Young Investor

What the World Cup taught us

P.Saravanan N.Sivasankaran | Updated on April 12, 2011

IW10_WORLDCUP2   -  K_R_DEEPAK+SEP+THE HINDU

Investment lessons to take back from Team India's thrilling victory.





The ICC World Cup 2011 has truly lived up to the expectations of the fans, what with Team India emerging winners. The tournament however has met expectations even in terms of entertainment besides satisfying the commercial objectives of the sponsors. Here are some takeaways from the tournament for the young investors:

Every Rupee Matters

Team India and Sri Lanka, which reached the finals, did so as they counted every single run for their victory by following the long-aged adage “singles win matches”. The same rule is applicable for investors too, to whom every single rupee should and would matter. Remember, the fundamental rule in investment says “with earning comes savings”. As any investment requires some considerable amount to start with, every investor is required to improve his earnings as much as possible.

Saving = Earning

The top rung teams were driven by the strong belief that “a run saved equals a run earned”. In the investment context, an investor primarily spends his earned money on two categories of expenses namely “Must Spend categories” and “Can Spend Categories”. While the first category is unavoidable expenses, the second one is certainly deferrable in nature. So, if an investor can minimise the “Can Spend expenses”, then he/she would be able to maximise savings and thereby maximise the investment corpus. It is opined that an investor should save a significant portion of (the golden rules says at least 40 per cent) one's disposable income on a regular basis.

Think before Investing

Every batsman, worth his class, would have thought twice before hitting the ball, as even one wrong stroke can lose him his wicket. Similarly, every bowler must have thought twice before bowling, especially during the critical overs. So, what does this mean? The players, be it bowlers or batsmen, need to do a thorough analysis of the opponent team, pitch, phase of the match, nature of the ball, age of the ball and other relevant factors that are key influencers in a match. Investors too need to do a thorough analysis on their profile, predominantly to determine risk appetite, the country's economic trends, industry scenarios, government policy, track record of the company and the investment amount before deciding to invest in a company or taking major investment decisions. Just like how the impact of a wrong shot / a wrong ball in the game of cricket can change the match on its head, a wrong investment decision too can prove to be a costly mistake.

Earlier the Better

Any team that plays well and gets top notch scores, is at a distinct advantage over its opponents. So is the case when a team manages to get a couple of wickets in the beginning itself. This is a definite confidence booster. In investments too, the earlier one starts the better it will be in terms of the returns one can reap in future. Money has time value, which means that the value of the money goes down as time passes by. So, those who start investing earlier get more benefits compared to those who start late.

Think long term

The winning teams play their every match with the end result in mind. They do not play just to win one match, but play to win the finals. This strategy requires clarity in terms of the goal of playing, which can be segregated into long-term, short-term and intermediate-term plans. Similarly, the game of investing requires the investors to have clear cut plans about their investment. The most important take away here is to “invest for long term”. The benefits in the long-term investment plans are superior to that of short-term plans primarily due to the “power of compounding” where the return from the earlier investments keeps earning returns.

The Golden Portfolio

Winning teams employ an optimal mix of bowlers, batsmen and all-rounders. Similarly, an investor can earn higher returns only by constructing an optimal portfolio. This means that, he/she must invest a part of the investment corpus in equity, mutual funds, gold or gold ETF, real estate, provident fund and fixed deposits.

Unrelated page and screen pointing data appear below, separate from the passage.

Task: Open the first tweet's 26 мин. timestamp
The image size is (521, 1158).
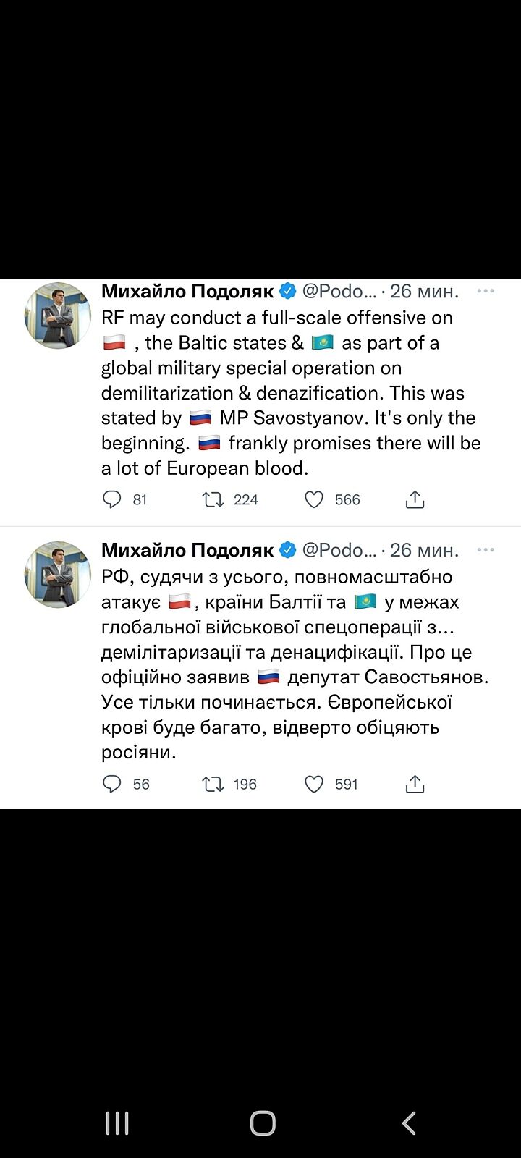Action: (424, 291)
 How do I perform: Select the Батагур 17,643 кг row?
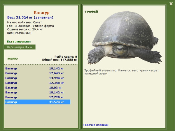38,73
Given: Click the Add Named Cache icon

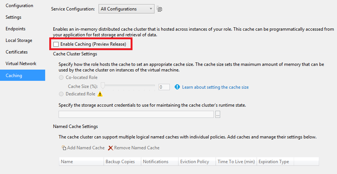Looking at the screenshot, I should tap(64, 148).
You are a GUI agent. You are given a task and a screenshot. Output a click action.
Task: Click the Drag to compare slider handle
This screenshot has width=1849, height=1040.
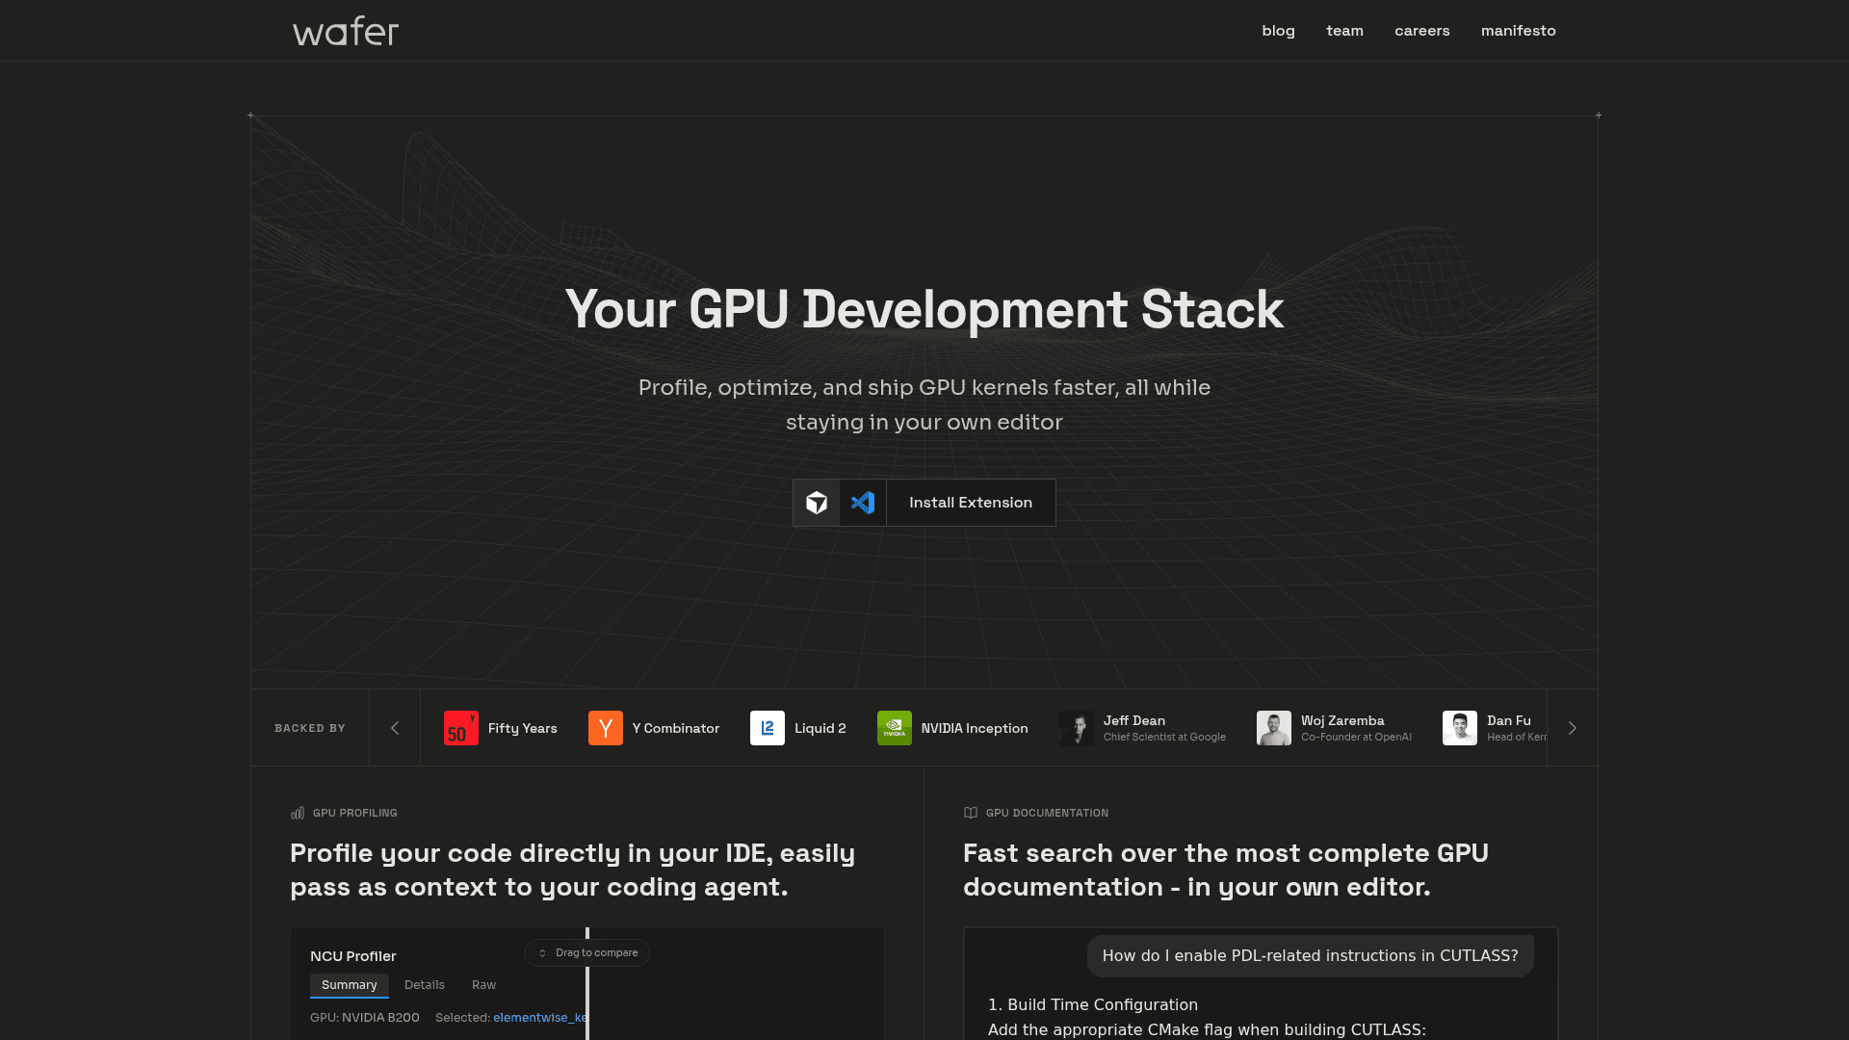[x=587, y=953]
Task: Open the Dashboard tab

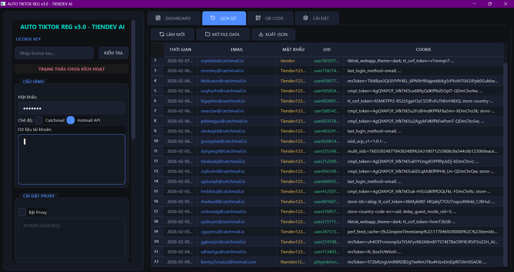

There are no scientific formulas to arrive at the asset- wise proportion of investments. So, one has to work out the proportions based on the risk-return profile. But irrespective of the proportions, one reaps higher returns by investing in a portfolio of assets rather than confining it to a single investment avenue.

Do not follow the crowd

Winning teams do not follow either analysts' views or opponents' criticisms. It is the team captain, members and the selectors who are best placed to take such decisions.

Every investor is required to formulate his own investment strategy in order to reap higher yields from their investments.

Many a times, investors who blindly follow the analysts' recommendations burn their fingers.

So, doing proper homework prior to investing in a stock or any other asset is a prerequisite for successful investing. Though luck does play the extra inning for the winning team it can account for an insignificant percentage of the success of the champion.